**Required work**
Please find every line in the entries below that contains the string "Switch", and copy it.

**Data to process**
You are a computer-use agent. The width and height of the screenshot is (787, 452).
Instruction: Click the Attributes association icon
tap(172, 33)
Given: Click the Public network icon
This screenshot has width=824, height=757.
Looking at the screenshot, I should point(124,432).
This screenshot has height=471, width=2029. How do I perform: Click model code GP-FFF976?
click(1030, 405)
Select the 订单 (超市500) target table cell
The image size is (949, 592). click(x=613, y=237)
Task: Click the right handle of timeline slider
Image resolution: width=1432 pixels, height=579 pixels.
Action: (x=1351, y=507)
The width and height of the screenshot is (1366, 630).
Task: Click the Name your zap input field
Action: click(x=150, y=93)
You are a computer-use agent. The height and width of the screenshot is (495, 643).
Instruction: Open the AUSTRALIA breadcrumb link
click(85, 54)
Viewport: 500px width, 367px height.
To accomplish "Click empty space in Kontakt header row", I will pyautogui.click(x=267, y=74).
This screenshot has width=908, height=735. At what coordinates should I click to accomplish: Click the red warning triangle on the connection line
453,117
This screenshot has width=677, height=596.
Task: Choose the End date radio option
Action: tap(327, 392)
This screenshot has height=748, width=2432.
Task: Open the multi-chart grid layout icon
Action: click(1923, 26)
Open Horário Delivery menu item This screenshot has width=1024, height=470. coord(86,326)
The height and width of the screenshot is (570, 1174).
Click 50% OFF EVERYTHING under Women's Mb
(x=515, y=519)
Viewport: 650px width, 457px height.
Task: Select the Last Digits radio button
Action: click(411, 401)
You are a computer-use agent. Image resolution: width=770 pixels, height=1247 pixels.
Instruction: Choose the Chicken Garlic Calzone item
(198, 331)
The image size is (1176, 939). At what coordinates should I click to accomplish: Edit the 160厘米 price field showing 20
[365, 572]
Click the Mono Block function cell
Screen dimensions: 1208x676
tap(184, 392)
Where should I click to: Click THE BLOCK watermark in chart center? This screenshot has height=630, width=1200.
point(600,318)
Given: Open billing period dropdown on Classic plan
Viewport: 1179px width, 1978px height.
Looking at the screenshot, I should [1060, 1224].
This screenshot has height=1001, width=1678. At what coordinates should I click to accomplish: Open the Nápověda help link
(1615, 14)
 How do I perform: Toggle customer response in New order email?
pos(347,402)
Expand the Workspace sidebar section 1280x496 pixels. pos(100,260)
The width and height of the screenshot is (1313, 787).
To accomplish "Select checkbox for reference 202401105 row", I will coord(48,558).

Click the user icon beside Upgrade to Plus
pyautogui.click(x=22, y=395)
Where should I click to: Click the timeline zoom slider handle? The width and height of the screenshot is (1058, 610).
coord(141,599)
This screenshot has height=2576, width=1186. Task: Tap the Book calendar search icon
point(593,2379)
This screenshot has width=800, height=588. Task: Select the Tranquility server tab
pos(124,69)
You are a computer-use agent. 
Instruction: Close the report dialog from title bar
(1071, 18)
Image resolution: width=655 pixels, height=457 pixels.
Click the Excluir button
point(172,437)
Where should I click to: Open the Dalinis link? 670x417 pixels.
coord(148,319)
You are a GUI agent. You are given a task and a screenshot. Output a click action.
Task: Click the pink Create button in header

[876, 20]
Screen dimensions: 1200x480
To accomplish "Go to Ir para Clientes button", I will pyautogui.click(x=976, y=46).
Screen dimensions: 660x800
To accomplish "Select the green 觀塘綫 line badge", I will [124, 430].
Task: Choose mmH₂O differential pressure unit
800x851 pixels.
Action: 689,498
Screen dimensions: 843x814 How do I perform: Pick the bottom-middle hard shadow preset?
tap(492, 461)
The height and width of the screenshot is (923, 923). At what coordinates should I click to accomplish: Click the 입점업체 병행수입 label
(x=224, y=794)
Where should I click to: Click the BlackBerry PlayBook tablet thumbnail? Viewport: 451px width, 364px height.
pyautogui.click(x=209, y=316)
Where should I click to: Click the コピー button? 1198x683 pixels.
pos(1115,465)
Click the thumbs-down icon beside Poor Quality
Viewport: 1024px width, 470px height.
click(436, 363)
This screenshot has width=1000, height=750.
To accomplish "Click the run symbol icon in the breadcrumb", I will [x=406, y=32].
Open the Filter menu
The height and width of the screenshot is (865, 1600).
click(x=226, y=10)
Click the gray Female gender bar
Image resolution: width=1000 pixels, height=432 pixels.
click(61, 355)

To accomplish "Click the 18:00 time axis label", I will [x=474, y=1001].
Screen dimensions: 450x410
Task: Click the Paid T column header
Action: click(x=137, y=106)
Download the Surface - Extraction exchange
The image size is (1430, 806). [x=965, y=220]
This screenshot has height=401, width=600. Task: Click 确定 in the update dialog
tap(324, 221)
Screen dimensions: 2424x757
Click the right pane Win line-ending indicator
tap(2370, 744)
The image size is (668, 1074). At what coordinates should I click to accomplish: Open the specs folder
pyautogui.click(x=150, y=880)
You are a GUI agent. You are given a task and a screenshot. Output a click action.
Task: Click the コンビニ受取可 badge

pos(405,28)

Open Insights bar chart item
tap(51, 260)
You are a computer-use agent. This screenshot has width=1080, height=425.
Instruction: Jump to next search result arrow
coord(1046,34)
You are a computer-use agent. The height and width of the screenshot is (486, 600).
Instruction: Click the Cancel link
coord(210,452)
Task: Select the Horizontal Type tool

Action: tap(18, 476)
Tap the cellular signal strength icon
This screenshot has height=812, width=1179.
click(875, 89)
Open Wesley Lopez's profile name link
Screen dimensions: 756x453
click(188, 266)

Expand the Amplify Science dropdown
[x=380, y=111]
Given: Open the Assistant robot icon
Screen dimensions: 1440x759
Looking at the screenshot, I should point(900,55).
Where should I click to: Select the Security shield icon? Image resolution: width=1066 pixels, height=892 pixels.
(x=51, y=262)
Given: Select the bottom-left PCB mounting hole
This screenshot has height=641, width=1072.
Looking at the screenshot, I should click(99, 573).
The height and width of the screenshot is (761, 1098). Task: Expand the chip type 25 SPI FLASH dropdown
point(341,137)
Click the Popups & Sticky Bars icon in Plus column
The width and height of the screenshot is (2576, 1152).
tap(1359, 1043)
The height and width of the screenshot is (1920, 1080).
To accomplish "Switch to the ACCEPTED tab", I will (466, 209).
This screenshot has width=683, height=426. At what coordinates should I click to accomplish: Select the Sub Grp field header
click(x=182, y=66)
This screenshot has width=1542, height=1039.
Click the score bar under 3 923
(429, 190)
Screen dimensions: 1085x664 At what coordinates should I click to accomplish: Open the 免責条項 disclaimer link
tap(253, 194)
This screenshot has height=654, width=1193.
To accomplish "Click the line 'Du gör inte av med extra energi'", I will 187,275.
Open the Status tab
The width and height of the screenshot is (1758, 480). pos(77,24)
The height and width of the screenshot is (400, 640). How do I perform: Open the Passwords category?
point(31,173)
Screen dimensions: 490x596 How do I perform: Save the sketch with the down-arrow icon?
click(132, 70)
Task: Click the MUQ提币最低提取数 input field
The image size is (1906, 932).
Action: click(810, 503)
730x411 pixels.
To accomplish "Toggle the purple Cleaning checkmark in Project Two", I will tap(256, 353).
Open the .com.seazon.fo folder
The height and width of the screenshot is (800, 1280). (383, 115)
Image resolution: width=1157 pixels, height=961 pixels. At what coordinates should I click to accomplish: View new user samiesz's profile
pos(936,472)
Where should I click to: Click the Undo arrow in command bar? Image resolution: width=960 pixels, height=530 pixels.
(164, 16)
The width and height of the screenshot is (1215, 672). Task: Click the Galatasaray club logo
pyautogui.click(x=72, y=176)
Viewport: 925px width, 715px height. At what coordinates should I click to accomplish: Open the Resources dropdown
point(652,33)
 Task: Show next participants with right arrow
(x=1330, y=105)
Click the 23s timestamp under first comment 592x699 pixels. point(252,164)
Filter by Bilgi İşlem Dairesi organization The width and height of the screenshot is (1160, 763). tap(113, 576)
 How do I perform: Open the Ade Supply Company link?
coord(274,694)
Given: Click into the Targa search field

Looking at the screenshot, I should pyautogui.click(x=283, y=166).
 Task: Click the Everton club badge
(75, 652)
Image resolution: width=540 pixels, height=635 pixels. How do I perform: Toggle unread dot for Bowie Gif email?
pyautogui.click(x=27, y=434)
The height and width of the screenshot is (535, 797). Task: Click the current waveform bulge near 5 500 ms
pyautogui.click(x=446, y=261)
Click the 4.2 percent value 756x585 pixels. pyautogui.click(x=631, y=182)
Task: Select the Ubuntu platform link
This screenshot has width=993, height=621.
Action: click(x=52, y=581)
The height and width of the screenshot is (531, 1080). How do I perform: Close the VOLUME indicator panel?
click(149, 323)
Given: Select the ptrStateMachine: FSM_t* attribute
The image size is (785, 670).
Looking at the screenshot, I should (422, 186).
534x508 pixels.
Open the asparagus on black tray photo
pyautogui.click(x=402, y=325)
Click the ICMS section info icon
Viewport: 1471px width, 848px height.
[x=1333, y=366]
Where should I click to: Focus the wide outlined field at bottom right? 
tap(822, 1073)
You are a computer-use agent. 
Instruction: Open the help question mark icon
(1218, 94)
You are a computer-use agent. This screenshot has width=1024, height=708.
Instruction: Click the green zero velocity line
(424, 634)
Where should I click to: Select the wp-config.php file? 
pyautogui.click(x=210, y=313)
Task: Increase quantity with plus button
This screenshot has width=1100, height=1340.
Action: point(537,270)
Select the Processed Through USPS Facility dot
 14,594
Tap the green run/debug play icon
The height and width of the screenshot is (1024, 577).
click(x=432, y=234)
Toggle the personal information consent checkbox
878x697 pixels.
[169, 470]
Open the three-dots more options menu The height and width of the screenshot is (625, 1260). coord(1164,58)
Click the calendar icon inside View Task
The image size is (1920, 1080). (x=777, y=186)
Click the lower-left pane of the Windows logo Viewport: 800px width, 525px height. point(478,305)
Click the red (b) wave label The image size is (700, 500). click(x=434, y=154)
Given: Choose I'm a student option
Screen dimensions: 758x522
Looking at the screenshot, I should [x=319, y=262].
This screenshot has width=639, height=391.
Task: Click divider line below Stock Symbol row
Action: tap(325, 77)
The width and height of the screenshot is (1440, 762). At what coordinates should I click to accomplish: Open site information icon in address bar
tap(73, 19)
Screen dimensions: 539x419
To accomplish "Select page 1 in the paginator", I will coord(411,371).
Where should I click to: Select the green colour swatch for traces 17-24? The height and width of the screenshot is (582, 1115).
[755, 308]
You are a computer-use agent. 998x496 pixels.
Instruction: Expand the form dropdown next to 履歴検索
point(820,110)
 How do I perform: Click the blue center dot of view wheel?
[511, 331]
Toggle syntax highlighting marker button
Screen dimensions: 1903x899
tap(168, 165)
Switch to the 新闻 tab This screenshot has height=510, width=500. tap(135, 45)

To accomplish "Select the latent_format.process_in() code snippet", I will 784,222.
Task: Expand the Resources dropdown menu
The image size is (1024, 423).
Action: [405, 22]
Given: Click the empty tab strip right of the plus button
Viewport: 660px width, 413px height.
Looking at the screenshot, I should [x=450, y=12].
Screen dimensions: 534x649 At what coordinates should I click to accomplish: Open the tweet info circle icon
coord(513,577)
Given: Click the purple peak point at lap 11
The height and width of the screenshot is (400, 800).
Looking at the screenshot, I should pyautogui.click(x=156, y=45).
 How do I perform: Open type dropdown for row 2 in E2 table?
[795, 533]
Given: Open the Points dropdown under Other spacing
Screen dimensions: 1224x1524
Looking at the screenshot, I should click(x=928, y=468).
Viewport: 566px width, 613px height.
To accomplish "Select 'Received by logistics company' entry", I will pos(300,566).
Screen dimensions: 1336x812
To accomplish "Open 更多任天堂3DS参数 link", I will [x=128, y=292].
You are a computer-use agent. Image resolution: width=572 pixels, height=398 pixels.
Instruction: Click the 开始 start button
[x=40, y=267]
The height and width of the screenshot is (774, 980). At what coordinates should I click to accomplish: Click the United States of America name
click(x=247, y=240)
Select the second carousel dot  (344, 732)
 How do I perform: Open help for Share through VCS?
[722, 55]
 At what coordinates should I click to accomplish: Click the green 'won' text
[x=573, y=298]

**Task output**
To accomplish "Switch to the ACCEPTED tab", I will (466, 209).
Switch to the 新闻 tab This screenshot has height=510, width=500. tap(135, 45)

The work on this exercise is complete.